[SUPPLIED MATERIAL Boundary: Start]

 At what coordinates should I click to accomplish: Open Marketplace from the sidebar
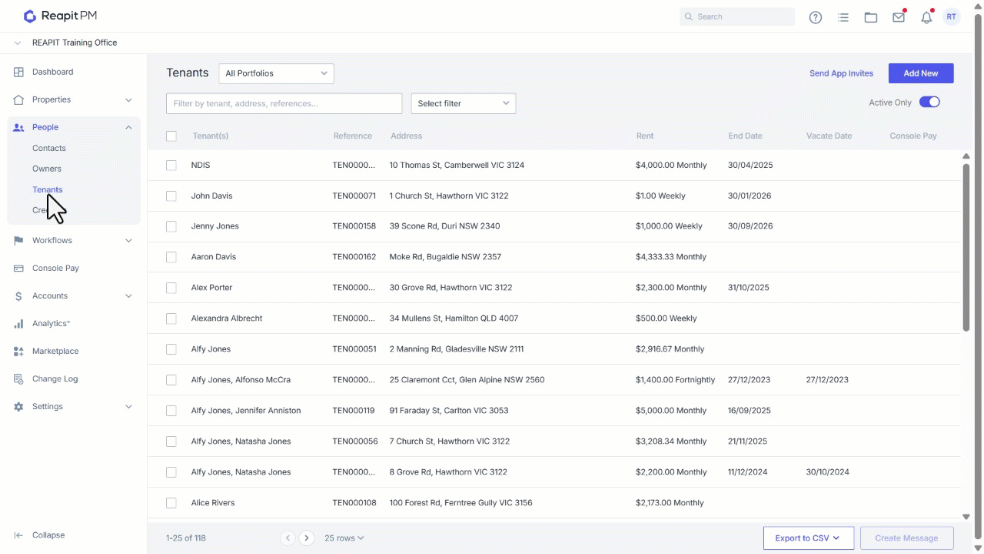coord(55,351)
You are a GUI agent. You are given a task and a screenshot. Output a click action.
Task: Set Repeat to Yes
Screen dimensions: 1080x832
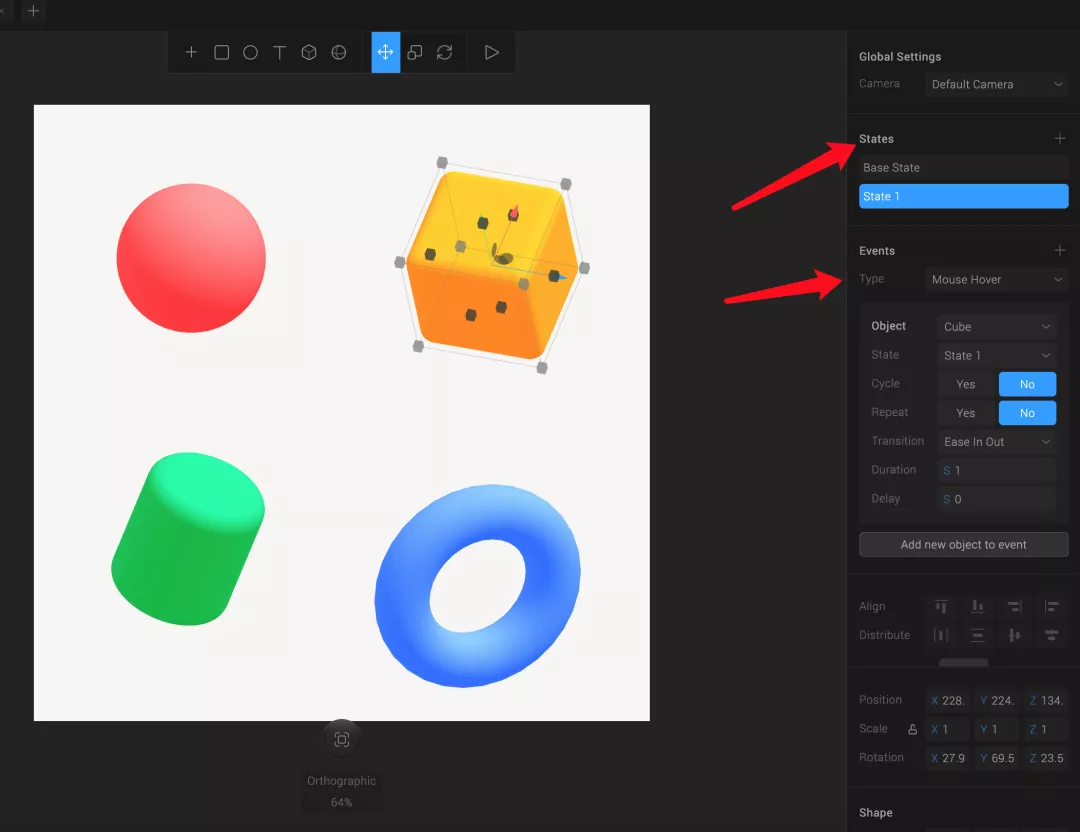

[SUPPLIED MATERIAL Boundary: End]

> TASK PROMPT: Would you please retype the material above exactly and leave out each picture?

> SOLVED EXERCISE:
 At what coordinates should I click to accomplish: Open Marketplace from the sidebar
coord(55,351)
You are a GUI agent. You are given a task and a screenshot. Output a click action.
Task: Set Repeat to Yes
Screen dimensions: 1080x832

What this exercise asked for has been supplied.